# N.I.R.D. (National Institute for Research in Dairying) In Reading - Pic heavy



## J_a_t_33 (Dec 26, 2013)

Went for a great visit at the weekend on the rainy Saturday and went back on Sunny Sunday to finish the exploration.

Lovely site, been derelict since the 80's and the decay is beautiful and there is so much to photograph. Hence all the pics  Some are a tad over edited, sorry I was playing. 

More info and history here: http://www.arborfieldhistory.org.uk/properties_NIRD.htm 


































my fav shot
















































This room is a photographers wet dream...
















































































































Nature fighting back









Thank you for looking


----------



## cunningplan (Dec 27, 2013)

that looks like a place and a half, great photos, thanks for posting


----------



## flyboys90 (Dec 27, 2013)

Superb collection of images.


----------



## Pilot (Dec 27, 2013)

This is a superb collection of images - thought proviking too. National Institute for Research into Dairying? So, what, do we know all there is to know now and no further research is being undertaken? Always interesting to see what has contributed to the modern food chain.


----------



## PCWOX (Dec 27, 2013)

Nice one mate. It's a good mooch is this. Didn't see the old plans when I went, so good to see them.


----------



## J_a_t_33 (Jan 27, 2014)

Cheers for the comments guys


----------



## woodland pixie (Jan 28, 2014)

This makes me feel a bit sad. Poor old cows. I daren't even think why one of the barns was called 'Thrash House'...and what on earth an 'exciter control' is I don't even know...I mean how excited could a cow get? The words 'bovine' and 'excitement' do not seem to fit together.... Some nice shots of a grim place though, interesting in a gruesome way, to me. My faves are the shot of the weed coming up green and the chair through the smashed wall


----------



## smiler (Jan 28, 2014)

Was it a little damp when you visited? I enjoyed looking, Thanks


----------



## J_a_t_33 (Jan 28, 2014)

woodland pixie said:


> This makes me feel a bit sad. Poor old cows. I daren't even think why one of the barns was called 'Thrash House'...and what on earth an 'exciter control' is I don't even know...I mean how excited could a cow get? The words 'bovine' and 'excitement' do not seem to fit together.... Some nice shots of a grim place though, interesting in a gruesome way, to me. My faves are the shot of the weed coming up green and the chair through the smashed wall



Thank you very much for your lovely comment. I know exactly how you feel, my partner and I are both vegan and keen animal activists so this was rather grim explore. 

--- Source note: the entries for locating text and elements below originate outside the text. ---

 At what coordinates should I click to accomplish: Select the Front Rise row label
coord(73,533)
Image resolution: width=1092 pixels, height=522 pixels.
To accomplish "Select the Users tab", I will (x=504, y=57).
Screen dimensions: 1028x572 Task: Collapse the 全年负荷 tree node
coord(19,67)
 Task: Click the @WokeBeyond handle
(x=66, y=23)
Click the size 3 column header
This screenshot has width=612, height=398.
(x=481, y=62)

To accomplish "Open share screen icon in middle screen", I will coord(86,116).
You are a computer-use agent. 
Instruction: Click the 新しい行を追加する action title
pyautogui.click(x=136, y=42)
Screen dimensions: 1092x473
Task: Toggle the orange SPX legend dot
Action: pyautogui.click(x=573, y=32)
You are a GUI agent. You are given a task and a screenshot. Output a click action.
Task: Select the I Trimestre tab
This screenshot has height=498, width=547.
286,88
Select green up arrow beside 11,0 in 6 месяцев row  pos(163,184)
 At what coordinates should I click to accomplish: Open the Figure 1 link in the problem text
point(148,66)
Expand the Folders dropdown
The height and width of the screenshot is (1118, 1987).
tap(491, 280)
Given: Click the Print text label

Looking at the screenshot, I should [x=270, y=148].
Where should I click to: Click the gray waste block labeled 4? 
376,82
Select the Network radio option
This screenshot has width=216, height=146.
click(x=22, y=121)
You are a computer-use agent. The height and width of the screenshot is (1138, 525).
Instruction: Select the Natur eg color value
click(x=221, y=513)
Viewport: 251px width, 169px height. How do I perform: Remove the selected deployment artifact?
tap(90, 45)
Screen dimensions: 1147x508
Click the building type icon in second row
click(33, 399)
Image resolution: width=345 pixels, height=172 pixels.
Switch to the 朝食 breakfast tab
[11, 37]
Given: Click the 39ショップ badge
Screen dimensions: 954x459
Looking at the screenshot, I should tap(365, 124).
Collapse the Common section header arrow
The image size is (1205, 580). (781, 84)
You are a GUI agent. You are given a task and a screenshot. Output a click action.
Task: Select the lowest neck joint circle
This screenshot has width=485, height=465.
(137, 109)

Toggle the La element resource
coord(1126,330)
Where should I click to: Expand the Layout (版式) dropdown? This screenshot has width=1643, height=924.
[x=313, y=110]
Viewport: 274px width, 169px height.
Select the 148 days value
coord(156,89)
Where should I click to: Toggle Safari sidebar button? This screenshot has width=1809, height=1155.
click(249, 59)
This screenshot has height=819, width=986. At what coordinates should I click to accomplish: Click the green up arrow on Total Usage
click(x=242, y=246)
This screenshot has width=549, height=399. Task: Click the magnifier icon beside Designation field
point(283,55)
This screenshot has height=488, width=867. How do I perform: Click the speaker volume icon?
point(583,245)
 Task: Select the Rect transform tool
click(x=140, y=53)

Smiler, yeah was on the Saturday but we went back on the Sunday and it was nice and sunny 

Cheers again


----------



## LittleOz (Jan 28, 2014)

Thanks Jay, looks like more to see here than at Mehdmenham. Added to my list for when the weather improves.


----------



## woodland pixie (Jan 30, 2014)

Wow that must have been hard for you Jay. Bordering on vegan here but honey.....eggs... mmmm.... The dairy industry is one of the cruelest imo. The blood spots on the walls really brings the violence of the whole process home. Eating death and dark energy, cause we're bought up to think it's normal  fair play to you, I'd have been too busy crying for my bovine brothers and sisters to take photos


----------



## Potter (Feb 5, 2014)

Great to find something as unusual as this that has been abandoned for so long.
I'm vegetarian. Does make you wonder what when on here.


----------



## J_a_t_33 (Feb 13, 2014)

Cheers Potter! Yeah, kinda creepy man.


----------



## Tommy1uk (Feb 14, 2014)

Wow, looks like an amazing place. I love to see the sites where (with a little imagination), you can put yourself In that time.


----------



## hannan (Feb 16, 2014)

Its a good site, but I must explore more of it one day 

Thanks for the report, there are some good locations there


----------